It was nice. We'd have gone and wandered around the market afterwards but the two boof heads amongst all those people? And I'm not even sure the woofs are allowed in the market.
The rest of Saturday was spent with our feet up.
Friday, June 27, 2025
Sarah-Jane & the Funeral
Right at the beginning of my aunties funeral, my brother Will said hello to Sarah-Jane, my deaf cousin, who has gone blind as an adult, who lives in America. You now have to hold her hand so she can touch you she is so blind and deaf. She's legally blind, not totally blind, she can use a large print phone and computer, but still. I know.
After that, Will watched me recoil from saying hello to her, just too hard, I thought. He disapproved of my action.
Sarah-Jane is the enemy, though. A religious bigot, bible thumping, Trump supporter, who would use her religious beliefs to affect my life, given the opportunity.
I've been subject to her sharp tongue on Facebook and other social media apps, as her brother and I have the same name and she has confused me for him.
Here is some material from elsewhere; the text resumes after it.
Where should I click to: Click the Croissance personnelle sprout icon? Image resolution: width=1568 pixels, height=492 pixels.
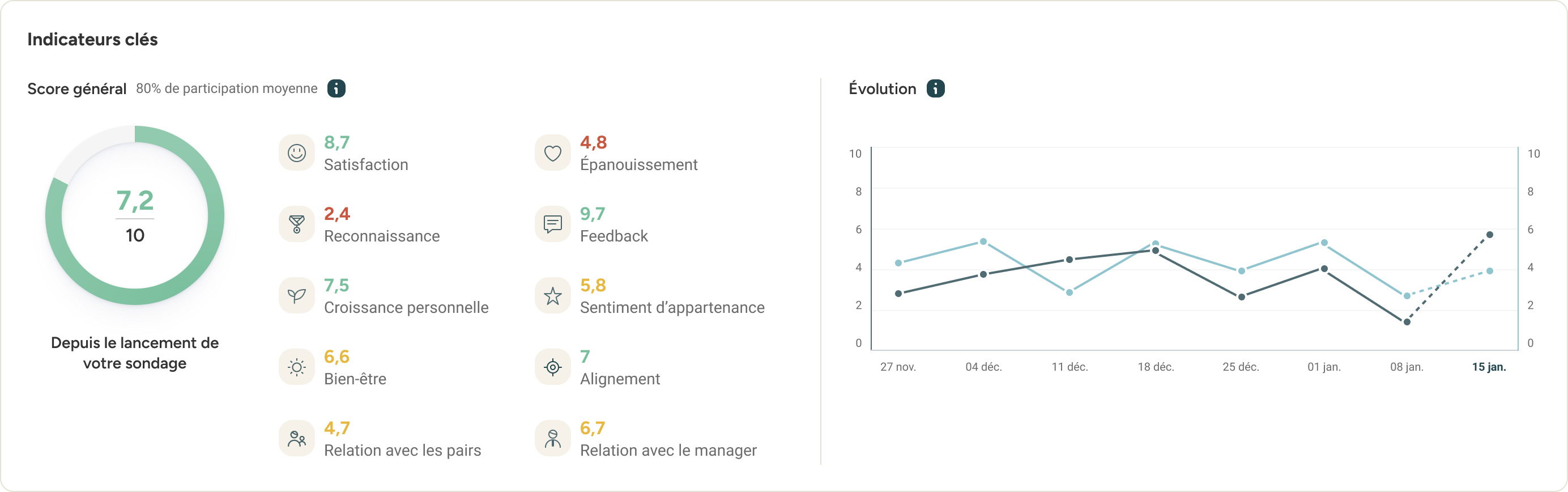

And while Big Christian has been quick to point out that she was getting Little Christian and Big Christian, as we were known in the family as kids, confused, with her apologising, Big Christian has also been quick to point out the she shouldn't talk that way to him either.
And, I’ve never really liked her, that much, not even from when we were kids. She has always been a spoilt, bad tempered little cow, treated special, and acted as if she was special, due to her disabilities. And yes, they are some disabilities, I'll give you that.
I never did say hello to her at the funeral.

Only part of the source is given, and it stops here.